Providers also offer in-home care and monitoring through telemedicine. At the University of California, Riverside’s School of Medicine, Dr. Elizabeth Morrison-Banks is assessing whether in-home video consultations with multiple sclerosis patients could one day replace in-person visits. The study is funded by a $100,000 grant.
During the one-year pilot, a nurse practitioner will visit patients’ homes and connect to Morrison-Banks via a notebook computer, cellular wireless connection and Polycom’s RealPresence videoconferencing software.
If successful, she hopes to create a permanent program that allows her and other neurologists to virtually meet with their patients, including rural residents living two hours away.
“If patients can’t easily access their neurology offices, I hope that we can provide that access to them electronically and that it would mean it’s easier and they would be more satisfied,” Morrison-Banks says.
In Arizona, in-home care already makes a difference. Through the past six years, Northern Arizona Healthcare (NAH) has built a comprehensive telemedicine program that spans 52,000 square miles, much of it rural tribal land. Some patients live as far as three hours from the hospital.
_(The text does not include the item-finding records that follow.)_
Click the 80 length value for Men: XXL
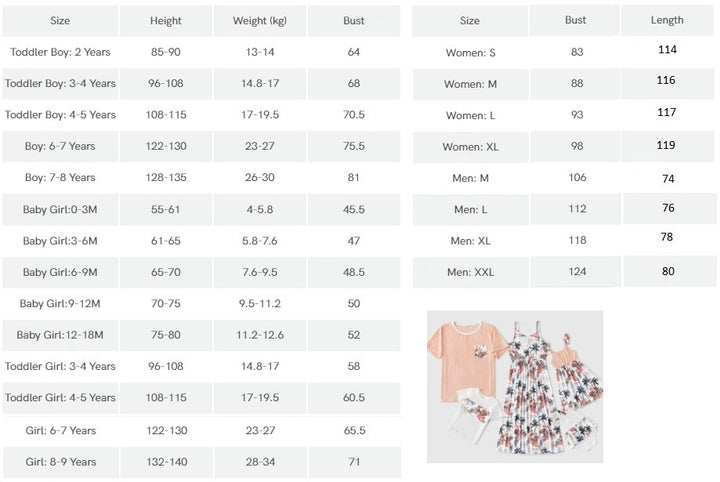This screenshot has height=482, width=720. coord(667,271)
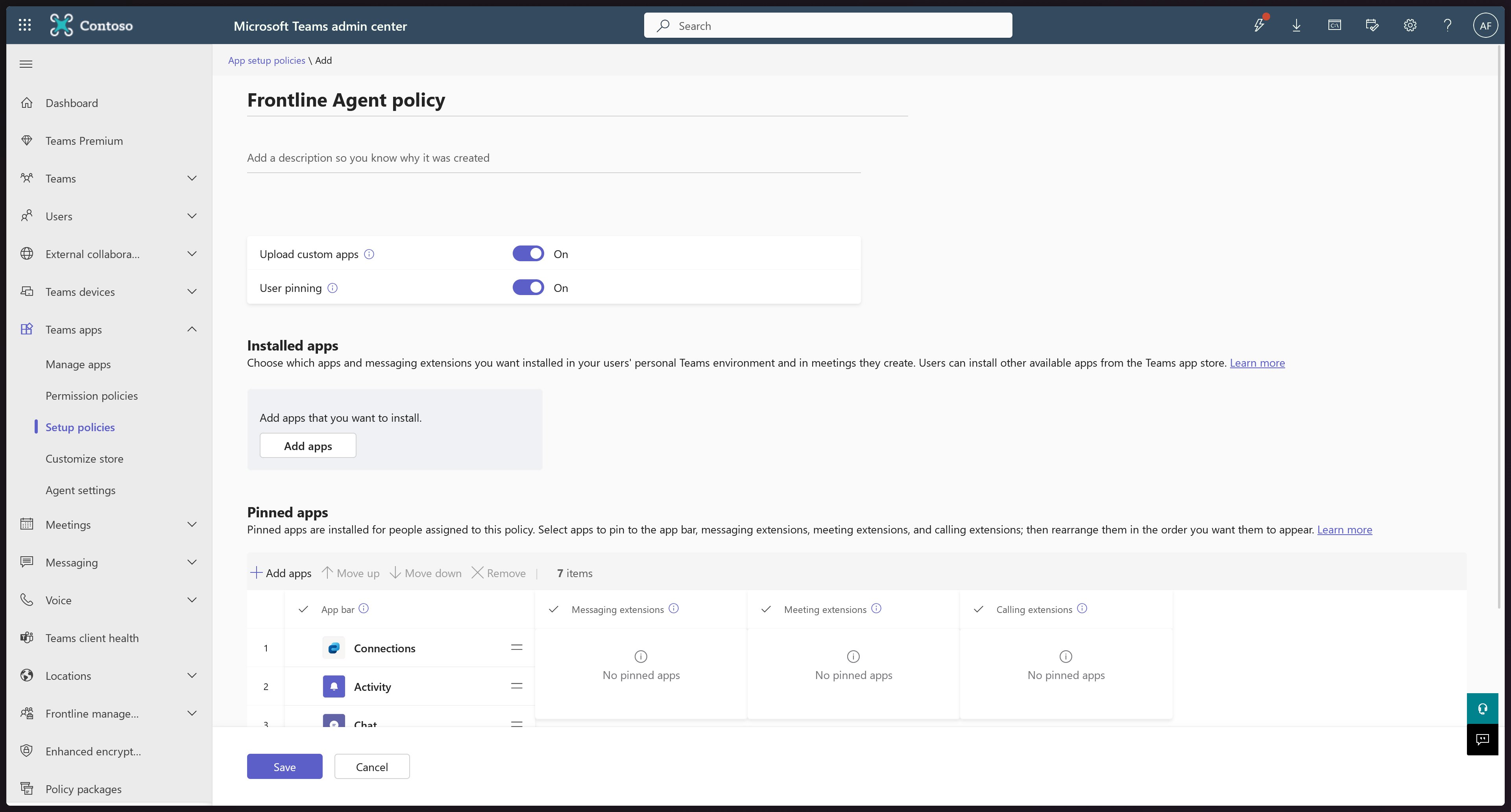Click the Connections app icon in pinned list
Viewport: 1511px width, 812px height.
point(334,648)
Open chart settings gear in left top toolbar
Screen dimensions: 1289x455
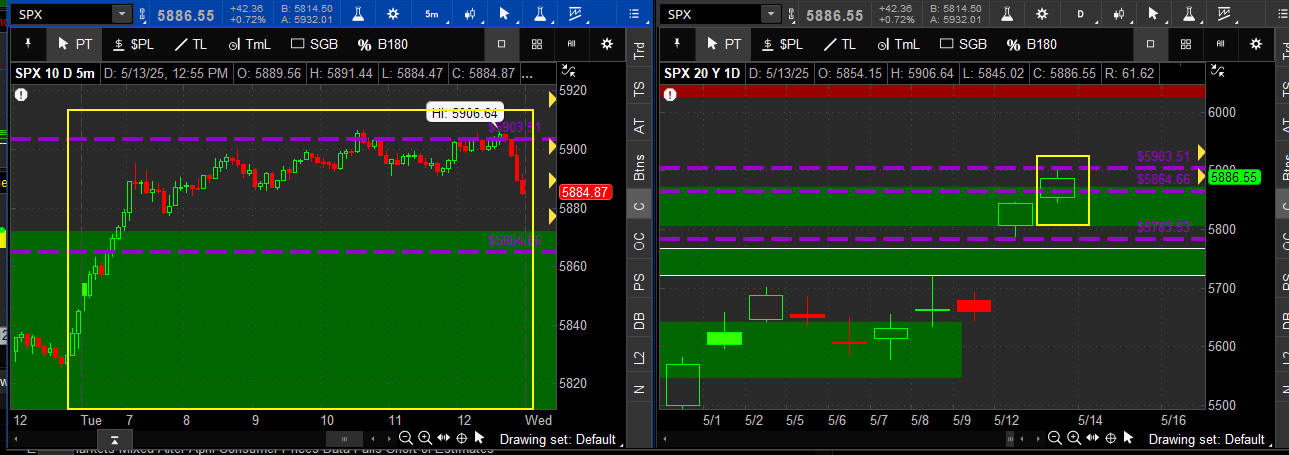[x=393, y=14]
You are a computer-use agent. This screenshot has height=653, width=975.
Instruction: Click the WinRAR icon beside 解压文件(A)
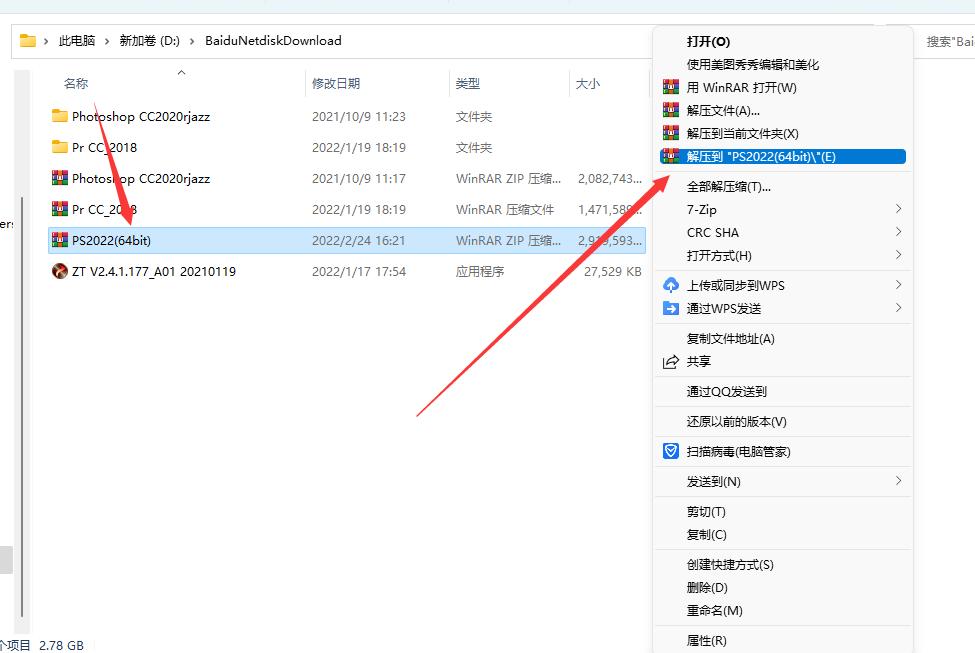[x=670, y=109]
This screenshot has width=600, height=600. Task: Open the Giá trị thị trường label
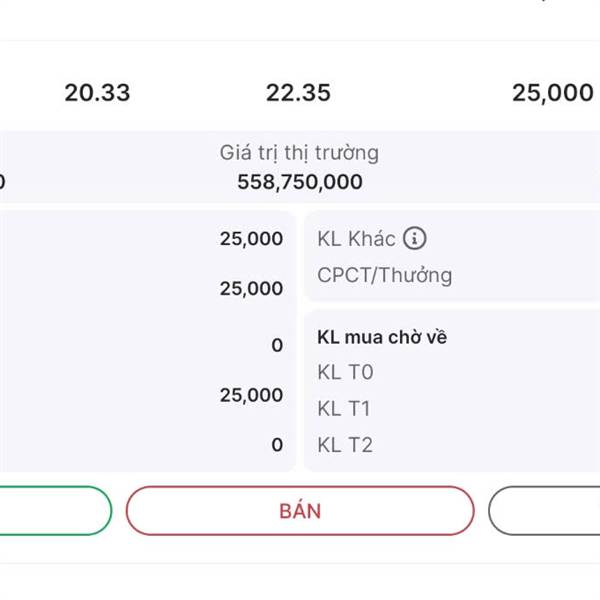coord(299,153)
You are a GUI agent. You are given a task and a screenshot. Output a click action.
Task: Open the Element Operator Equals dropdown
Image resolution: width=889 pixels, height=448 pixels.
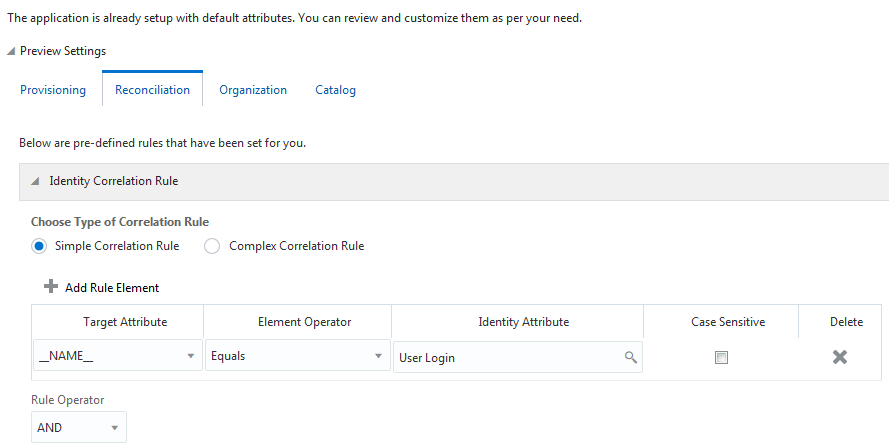(377, 357)

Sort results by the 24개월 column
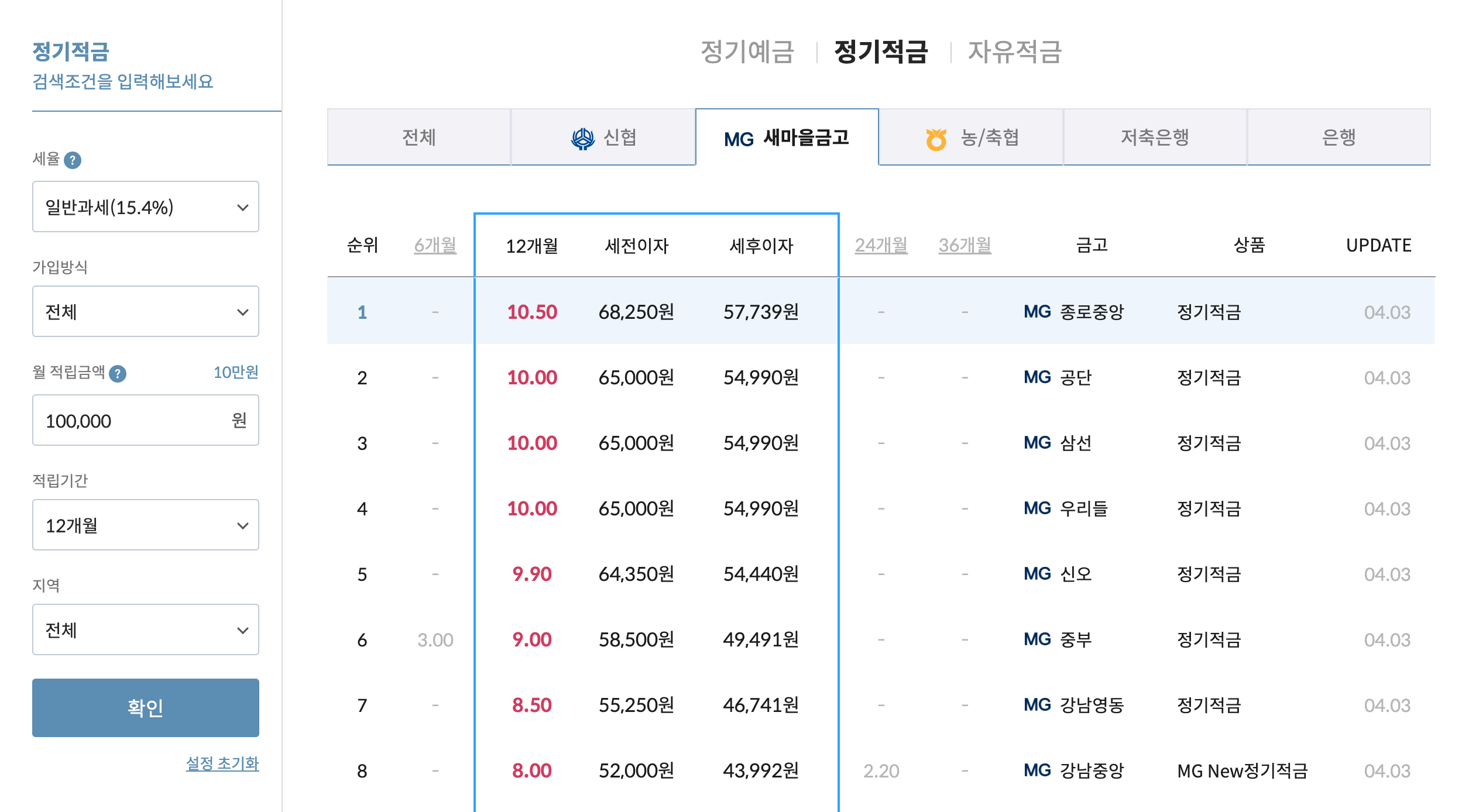tap(881, 246)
NAH offers provider-to-provider and provider-to-patient telehealth services and urgent care visits through video connections. It also has launched a remote patient-monitoring program in which Bluetooth-enabled devices, including pulse oximeters and scales, monitor patients at home.
NAH has seen good results, including a 64 percent reduction in hospital readmissions and an average savings of $92,000 per patient, says NAH Director of Telehealth Gigi Sorenson.
“Patients in the program consistently use phrases like ‘feeling safe in my home knowing that someone is watching,’” Sorenson says.